I am struck by the parallels in the prisons of Israel where Palestinians face inhumane conditions, administrative detentions for months to years, children suffer in solitary confinement, there are hunger strikes, threats of force feeding. The heavily-militarized occupying force is now training our police forces. The prison systems and rampant dehumanization are international.
In an alternative Trumpian universe, this week, shortly after creating (within the Department of Health and Human Services) the Conscience and Religious Freedom Division, President T declared January 22 “National Sanctity of Human Life Day.”
Resistance, Resilience, Reliance, I think.
So how do we in this universe, honor the sanctity of human life? For starters we would fight the dehumanization of immigrants (documented and undocumented) who have been finding their way here, fleeing poverty, torture, gangs. They are building multicultural, vibrant communities that are strong because their families are strong, and stronger when supported by those of us who got here a generation or two earlier.
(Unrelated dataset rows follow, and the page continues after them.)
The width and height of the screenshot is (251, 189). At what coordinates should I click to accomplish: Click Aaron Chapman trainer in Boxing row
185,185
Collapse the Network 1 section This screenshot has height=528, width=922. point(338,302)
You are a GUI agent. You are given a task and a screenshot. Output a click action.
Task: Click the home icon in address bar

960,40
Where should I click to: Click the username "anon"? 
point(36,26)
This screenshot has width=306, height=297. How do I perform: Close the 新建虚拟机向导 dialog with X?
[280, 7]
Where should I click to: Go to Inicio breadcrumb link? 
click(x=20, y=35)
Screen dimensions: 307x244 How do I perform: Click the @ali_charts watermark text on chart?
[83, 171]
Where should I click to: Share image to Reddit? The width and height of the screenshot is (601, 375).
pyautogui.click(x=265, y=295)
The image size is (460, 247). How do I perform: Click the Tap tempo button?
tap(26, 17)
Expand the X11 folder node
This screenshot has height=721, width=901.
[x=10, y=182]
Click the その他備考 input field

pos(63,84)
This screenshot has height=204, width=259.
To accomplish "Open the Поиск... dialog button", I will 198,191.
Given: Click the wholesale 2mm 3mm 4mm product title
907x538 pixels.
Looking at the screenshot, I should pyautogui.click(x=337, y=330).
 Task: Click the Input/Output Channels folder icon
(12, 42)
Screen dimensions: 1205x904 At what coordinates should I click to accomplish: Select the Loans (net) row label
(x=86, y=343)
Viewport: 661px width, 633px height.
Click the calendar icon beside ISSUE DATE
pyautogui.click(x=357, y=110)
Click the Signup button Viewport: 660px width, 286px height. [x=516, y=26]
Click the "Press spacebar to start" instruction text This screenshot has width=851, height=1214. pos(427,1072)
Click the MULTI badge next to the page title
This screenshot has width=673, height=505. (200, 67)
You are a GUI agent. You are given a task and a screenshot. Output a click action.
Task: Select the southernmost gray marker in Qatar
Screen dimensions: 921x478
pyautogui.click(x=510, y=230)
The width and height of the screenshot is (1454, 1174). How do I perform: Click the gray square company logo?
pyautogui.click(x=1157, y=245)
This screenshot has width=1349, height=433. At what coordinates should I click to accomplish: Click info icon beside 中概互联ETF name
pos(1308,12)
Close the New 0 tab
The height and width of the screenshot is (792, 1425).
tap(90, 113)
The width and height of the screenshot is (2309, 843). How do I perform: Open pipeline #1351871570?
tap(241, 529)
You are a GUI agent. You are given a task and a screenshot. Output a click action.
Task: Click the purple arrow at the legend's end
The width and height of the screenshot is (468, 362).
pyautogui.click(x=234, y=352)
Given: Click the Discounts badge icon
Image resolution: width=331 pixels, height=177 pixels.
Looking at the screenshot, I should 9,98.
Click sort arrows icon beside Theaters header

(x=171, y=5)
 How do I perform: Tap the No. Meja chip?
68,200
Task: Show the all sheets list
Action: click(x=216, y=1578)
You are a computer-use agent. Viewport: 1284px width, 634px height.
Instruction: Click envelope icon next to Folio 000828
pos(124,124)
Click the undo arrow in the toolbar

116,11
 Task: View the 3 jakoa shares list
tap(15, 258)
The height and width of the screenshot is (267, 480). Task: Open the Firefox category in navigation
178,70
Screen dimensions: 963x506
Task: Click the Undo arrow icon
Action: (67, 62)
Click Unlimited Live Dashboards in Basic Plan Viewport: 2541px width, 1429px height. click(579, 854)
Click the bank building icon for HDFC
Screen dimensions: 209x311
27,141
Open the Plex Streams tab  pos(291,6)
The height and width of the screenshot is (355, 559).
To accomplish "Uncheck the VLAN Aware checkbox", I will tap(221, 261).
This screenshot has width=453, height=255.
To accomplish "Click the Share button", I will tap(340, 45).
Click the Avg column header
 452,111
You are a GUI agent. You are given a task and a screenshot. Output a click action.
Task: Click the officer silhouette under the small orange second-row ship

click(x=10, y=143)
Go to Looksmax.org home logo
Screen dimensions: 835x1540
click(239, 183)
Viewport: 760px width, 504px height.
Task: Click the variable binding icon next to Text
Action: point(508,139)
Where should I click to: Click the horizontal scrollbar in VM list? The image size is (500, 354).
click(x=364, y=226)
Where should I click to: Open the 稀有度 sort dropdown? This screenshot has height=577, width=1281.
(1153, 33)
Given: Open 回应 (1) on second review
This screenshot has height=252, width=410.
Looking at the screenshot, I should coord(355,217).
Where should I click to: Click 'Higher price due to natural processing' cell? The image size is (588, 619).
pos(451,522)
We would oppose the imprisonment of people who are productive members of society, who are raising families and going to church and picking lettuce and working in factories and organizing their communities and attending universities, and making mistakes and picking themselves up, and daring to dream.
The sanctity of human life. Let’s redefine that language. Support free and accessible contraception and abortion services so that women (who do have human lives) control their own bodies and every pregnancy is a planned and wanted baby. And if we want to make America strong, then guarantee and fund paid parental leave so that parents (who do have human lives) can take the best care of their blessed children (who are quite human in their extra-uterine existence).
And remembering that life exists beyond conception, how about free and accessible childcare and preschools so that parents (humans) can work to support their children (humans) and children can have the most safe, loving, and educational experiences during the critical time of early childhood.
Of course a strong democracy is grounded in an educated populace: High quality public education that includes paying teachers (who do have human lives) salaries that compete with other skilled, highly-trained professionals so that they can fulfill their promise as educators and their students can fulfill their promise as human beings and the future of our country.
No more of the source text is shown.